== Directions for this task ==
Reproduce exactly the line containing "Task: Enable the IP Condition Policy toggle" and each line after it until the listing ends, leaving pictures out.

== Data for review ==
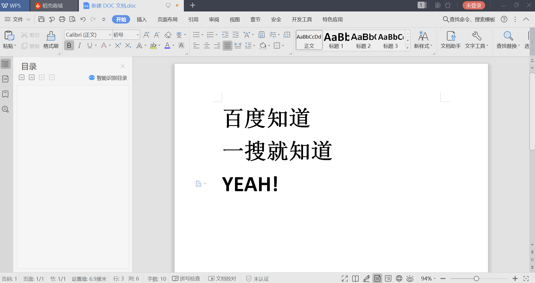Screen dimensions: 535x283
Task: Open the bookmark panel icon in left sidebar
Action: (x=5, y=94)

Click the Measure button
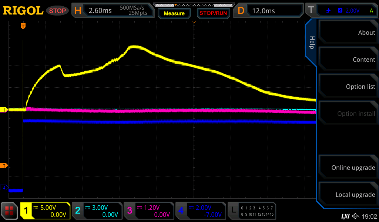click(174, 13)
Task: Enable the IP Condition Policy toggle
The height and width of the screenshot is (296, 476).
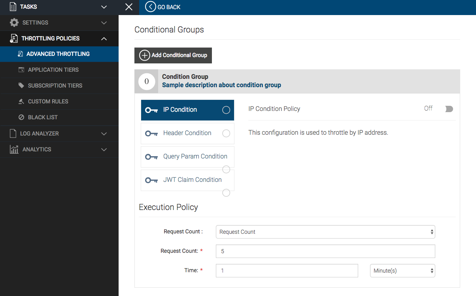Action: pos(449,109)
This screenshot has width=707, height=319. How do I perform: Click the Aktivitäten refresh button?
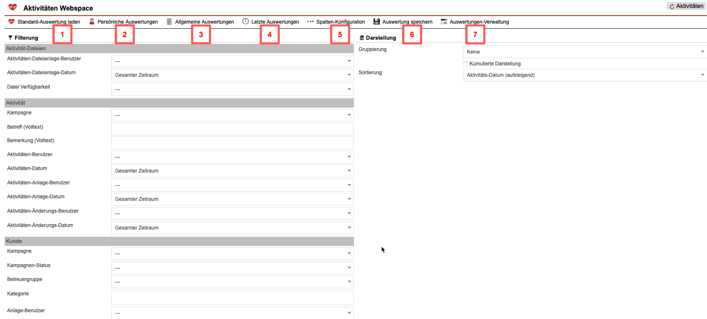tap(686, 6)
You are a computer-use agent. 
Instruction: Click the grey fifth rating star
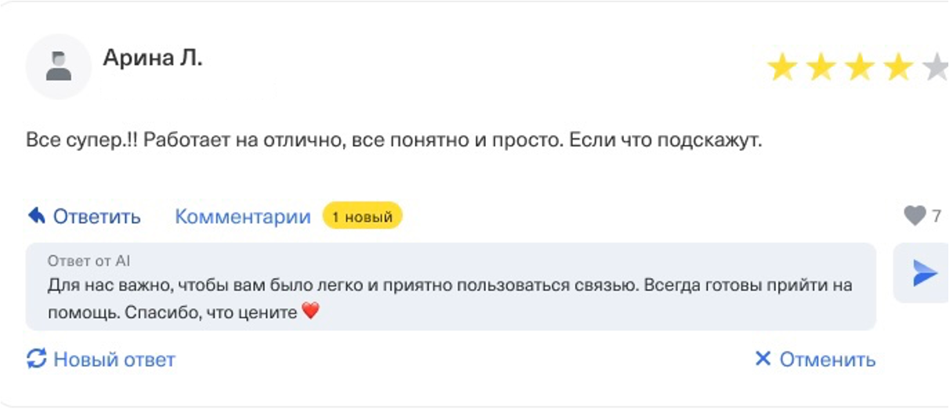coord(936,68)
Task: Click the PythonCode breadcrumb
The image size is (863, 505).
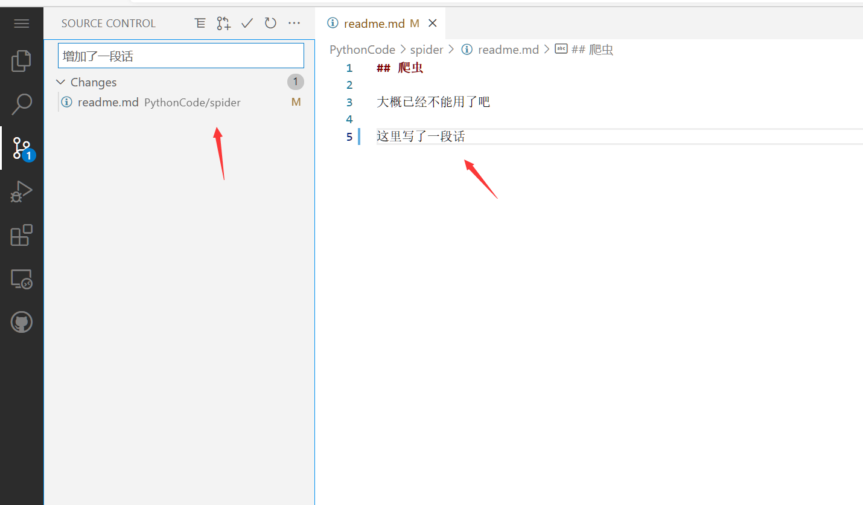Action: click(x=362, y=50)
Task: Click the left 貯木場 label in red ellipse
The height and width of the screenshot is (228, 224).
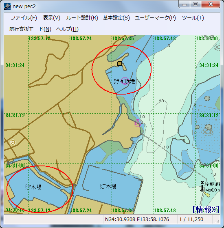Action: tap(33, 187)
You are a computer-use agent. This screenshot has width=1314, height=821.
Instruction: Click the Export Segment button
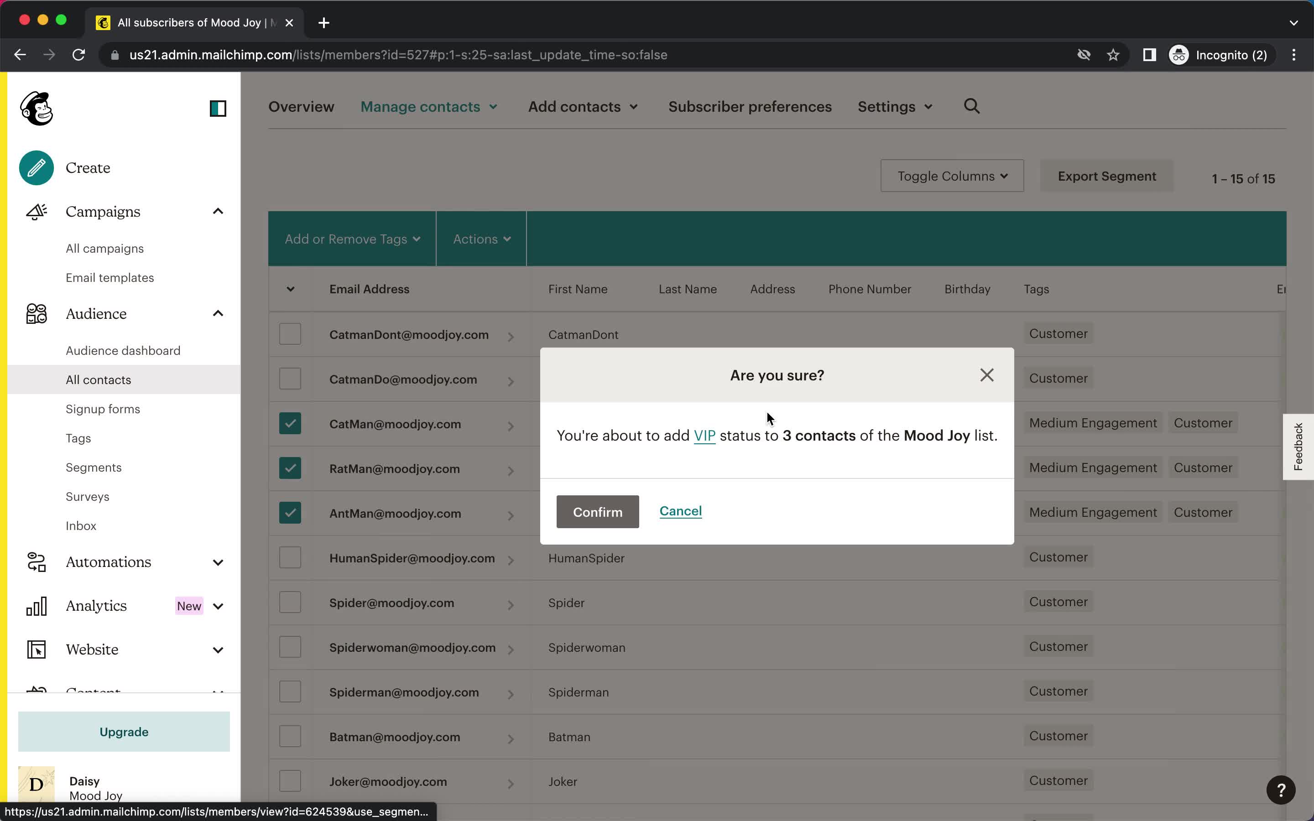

== Output for this exercise ==
Task: Enable the IP Condition Policy toggle
The height and width of the screenshot is (296, 476).
Action: pos(449,109)
This screenshot has width=707, height=319. How do I perform: Click the Aktivitäten refresh button?
tap(686, 6)
You are a computer-use agent. 
Instruction: Click the grey fifth rating star
coord(936,68)
Task: Click the PythonCode breadcrumb
The image size is (863, 505).
Action: click(x=362, y=50)
Task: Click the left 貯木場 label in red ellipse
The height and width of the screenshot is (228, 224).
Action: tap(33, 187)
You are a computer-use agent. This screenshot has width=1314, height=821.
Instruction: Click the Export Segment button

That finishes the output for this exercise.